I try to solve the exercise 0.1 given here https://webspace.science.uu.nl/~kolk0101/Books/Analysis/implicitapplic.pdf. I have issues proving part (ii) the last formula $$D_2 \psi(0) = 1/g(0)$$ I will write $D_2 \psi(0)$ as $\partial_t \psi(t)$ since $t$ is the second variable and is one dimensional.
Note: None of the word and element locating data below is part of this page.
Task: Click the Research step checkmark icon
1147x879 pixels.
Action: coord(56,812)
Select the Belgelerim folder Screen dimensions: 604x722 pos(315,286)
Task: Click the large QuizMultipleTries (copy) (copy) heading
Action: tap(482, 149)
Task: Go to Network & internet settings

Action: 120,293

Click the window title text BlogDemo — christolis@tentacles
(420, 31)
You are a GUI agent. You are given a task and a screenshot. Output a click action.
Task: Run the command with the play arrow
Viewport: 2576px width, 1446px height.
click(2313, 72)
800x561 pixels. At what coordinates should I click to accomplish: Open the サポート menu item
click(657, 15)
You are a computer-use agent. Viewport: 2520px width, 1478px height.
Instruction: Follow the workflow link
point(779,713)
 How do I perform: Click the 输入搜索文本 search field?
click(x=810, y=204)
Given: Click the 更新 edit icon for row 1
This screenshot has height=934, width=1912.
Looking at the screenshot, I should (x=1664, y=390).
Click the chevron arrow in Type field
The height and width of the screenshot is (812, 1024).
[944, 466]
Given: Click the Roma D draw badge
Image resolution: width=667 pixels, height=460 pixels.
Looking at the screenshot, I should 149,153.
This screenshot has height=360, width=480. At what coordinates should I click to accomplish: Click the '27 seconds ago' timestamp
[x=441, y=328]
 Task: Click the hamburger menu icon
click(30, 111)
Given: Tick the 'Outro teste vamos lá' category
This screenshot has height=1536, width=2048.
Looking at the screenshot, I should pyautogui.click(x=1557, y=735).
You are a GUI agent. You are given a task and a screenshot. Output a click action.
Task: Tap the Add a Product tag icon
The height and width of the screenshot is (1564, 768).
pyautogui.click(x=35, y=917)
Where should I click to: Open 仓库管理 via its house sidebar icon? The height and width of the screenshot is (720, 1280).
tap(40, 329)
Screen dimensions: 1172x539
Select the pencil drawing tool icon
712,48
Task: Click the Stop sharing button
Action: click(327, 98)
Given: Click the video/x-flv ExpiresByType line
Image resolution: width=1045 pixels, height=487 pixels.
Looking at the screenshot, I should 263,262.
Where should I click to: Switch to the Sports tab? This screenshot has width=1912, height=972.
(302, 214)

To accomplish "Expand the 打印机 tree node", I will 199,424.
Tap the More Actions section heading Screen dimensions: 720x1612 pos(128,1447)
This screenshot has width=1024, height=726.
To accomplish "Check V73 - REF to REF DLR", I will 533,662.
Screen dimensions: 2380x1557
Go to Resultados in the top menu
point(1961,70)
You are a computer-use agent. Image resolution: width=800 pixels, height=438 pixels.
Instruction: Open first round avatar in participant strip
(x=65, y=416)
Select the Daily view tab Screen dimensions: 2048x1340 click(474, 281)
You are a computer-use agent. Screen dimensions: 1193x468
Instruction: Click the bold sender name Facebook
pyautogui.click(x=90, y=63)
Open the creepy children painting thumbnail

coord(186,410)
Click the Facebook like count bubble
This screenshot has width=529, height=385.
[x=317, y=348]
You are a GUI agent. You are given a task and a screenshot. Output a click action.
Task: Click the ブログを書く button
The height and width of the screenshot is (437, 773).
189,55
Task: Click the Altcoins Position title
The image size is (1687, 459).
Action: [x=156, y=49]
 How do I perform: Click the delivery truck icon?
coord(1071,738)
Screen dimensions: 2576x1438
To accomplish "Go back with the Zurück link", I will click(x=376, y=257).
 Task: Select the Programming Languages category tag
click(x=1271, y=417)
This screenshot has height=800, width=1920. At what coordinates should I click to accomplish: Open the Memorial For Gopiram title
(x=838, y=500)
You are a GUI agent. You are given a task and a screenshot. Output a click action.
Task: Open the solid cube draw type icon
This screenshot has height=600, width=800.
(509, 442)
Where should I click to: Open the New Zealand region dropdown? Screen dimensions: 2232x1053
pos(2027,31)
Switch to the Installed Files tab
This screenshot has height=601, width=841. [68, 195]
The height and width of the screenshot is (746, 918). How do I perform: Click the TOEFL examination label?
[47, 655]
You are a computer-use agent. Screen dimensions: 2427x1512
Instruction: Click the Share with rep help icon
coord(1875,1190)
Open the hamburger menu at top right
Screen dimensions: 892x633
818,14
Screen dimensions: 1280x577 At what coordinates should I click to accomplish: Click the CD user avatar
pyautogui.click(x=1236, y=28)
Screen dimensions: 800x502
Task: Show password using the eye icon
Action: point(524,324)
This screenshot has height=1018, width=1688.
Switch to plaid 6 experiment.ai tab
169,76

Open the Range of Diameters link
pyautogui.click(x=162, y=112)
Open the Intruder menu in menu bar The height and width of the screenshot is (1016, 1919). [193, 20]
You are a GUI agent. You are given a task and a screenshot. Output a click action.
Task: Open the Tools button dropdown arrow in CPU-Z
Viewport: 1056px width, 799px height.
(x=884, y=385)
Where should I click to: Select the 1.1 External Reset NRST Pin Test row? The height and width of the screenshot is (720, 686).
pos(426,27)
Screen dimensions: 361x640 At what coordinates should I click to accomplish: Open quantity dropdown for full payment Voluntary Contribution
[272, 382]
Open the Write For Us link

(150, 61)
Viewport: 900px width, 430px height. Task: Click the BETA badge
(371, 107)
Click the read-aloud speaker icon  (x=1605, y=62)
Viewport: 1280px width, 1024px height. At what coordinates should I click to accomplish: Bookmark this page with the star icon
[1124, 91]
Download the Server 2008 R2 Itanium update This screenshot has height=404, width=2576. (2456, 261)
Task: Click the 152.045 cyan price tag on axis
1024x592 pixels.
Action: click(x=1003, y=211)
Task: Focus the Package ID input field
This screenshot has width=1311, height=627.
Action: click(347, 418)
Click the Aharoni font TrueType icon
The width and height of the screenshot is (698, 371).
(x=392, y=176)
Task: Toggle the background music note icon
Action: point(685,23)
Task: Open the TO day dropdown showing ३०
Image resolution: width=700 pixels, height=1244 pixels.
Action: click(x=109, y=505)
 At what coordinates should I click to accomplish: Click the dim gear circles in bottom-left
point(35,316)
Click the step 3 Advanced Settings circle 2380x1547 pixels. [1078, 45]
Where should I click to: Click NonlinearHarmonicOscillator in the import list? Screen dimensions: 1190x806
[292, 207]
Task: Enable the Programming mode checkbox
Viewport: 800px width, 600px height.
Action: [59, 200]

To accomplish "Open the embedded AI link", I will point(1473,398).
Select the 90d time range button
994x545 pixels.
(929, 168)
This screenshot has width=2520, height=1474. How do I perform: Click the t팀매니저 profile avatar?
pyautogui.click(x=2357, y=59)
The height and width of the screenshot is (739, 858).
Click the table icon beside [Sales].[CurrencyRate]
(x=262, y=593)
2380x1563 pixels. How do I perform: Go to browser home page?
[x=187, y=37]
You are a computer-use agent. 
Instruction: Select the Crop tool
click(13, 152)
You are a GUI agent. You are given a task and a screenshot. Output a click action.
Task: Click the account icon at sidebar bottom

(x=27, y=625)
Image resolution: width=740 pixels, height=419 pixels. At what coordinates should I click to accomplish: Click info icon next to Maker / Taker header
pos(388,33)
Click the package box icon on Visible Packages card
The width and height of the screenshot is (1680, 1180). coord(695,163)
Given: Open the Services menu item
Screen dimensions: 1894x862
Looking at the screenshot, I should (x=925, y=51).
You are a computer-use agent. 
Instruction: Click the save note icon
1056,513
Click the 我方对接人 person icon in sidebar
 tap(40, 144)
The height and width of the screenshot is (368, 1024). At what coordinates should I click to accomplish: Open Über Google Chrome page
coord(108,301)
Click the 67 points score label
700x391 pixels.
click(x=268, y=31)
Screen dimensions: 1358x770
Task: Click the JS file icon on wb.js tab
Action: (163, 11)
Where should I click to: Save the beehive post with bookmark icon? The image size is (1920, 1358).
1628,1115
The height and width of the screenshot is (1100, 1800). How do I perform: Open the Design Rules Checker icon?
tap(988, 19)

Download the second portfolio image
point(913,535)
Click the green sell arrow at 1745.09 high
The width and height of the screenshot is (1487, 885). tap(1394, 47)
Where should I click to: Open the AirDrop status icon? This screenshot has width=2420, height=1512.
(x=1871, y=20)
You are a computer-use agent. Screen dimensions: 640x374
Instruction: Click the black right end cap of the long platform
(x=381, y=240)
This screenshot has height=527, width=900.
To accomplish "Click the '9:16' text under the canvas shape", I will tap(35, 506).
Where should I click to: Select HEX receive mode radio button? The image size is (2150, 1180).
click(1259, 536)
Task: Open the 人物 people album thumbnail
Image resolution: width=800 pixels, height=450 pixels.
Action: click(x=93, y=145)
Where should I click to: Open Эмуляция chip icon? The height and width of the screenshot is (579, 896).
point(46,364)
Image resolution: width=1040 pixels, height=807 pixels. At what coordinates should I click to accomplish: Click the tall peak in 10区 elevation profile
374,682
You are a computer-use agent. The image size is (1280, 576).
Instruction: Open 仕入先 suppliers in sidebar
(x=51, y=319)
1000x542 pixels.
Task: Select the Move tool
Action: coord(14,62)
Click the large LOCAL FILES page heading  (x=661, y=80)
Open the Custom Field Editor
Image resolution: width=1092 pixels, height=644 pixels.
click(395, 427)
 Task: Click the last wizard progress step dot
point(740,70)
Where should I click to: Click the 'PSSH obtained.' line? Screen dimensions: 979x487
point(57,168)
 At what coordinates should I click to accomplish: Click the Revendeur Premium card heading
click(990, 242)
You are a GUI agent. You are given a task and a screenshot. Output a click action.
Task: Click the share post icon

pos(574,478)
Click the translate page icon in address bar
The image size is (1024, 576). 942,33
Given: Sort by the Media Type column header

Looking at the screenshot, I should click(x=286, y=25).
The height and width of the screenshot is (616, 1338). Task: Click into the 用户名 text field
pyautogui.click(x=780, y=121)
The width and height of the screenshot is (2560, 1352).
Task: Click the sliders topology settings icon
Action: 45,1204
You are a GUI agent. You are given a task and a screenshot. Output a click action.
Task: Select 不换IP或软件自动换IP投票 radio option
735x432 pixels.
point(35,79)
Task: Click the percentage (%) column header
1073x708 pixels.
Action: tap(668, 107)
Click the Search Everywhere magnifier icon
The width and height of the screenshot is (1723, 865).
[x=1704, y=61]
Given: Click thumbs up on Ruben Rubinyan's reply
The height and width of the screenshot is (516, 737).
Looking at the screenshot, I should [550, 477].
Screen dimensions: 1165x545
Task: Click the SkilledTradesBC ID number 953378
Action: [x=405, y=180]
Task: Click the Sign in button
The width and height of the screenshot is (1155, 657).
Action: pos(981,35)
So by the implicit function theorem and choosing $x$ as the to be solved variable $x= \psi(y,t)$ it holds
$$\partial_{t}\psi(y,t) = -\partial_x F(\psi(y,t),y,t)^{-1}\partial_t F(\psi(y,t),y,t)$$ $$ \Rightarrow \partial_t \psi(0,0) = \underbrace{-g(0)^{-1}}_{-\partial_x F(\psi(y,t),y,t)^{-1} |y=t=0}\partial_t(\psi(0,t)g(\psi(0,t))-t) = ... $$
Where we used
$f(x,0) = xg(x)$ and $F(x,y,t) = f(x,y) -t $ $$... = -g(0)^{-1} (\partial_t \psi(0,0)g(\psi(0,0)) + \underbrace{\psi(0,0)}_{=0} g'(\psi(0,0))\partial_t \psi(0,0) -1 ) = -g(0)^{-1} (\partial_t\psi(0,0)g(0)-1)$$ where we used $\psi(0,0) = 0$ Hence $$\partial_t \psi (0,0) = -g(0)^{-1} (\partial_t \psi(0,0) g(0) -1) = -\partial_t\psi(0,0) + \frac{1}{g(0)} \Leftrightarrow \partial_t \psi(0,0) = \frac{1}{2g(0)}$$ which is not the desired formula. Does anyone spot the problem ?
Thank you so much
The problem is in your interpretation of $\partial_t F(\psi(y,t),y,t).$ You must not differentiate (w.r.t. $t$) $(y,t)\mapsto F(\psi(y,t),y,t)$ at the point $(y,t)$ but $(x,y,t)\mapsto F(x,y,t)$ (i.e. $F$) at the point $(\psi(y,t),y,t).$
Why so? to avoid such an ambiguity, let us denote by $D_1F,D_2F,D_3F$ the differentials of $F(x,y,t)$ w.r.t. $x,y,t.$ Differentiating the equation $$F(\psi(y,t),y,t)=0$$ w.r.t. $t$ gives: $$D_1F(\psi(y,t),y,t)\partial_t\psi(y,t)+D_3F(\psi(y,t),y,t)=0,$$ hence $$D_1F(0)\partial_t\psi(0)+D_3F(0)=0,$$ i.e. $$g(0)\partial_t\psi(0)-1=0.$$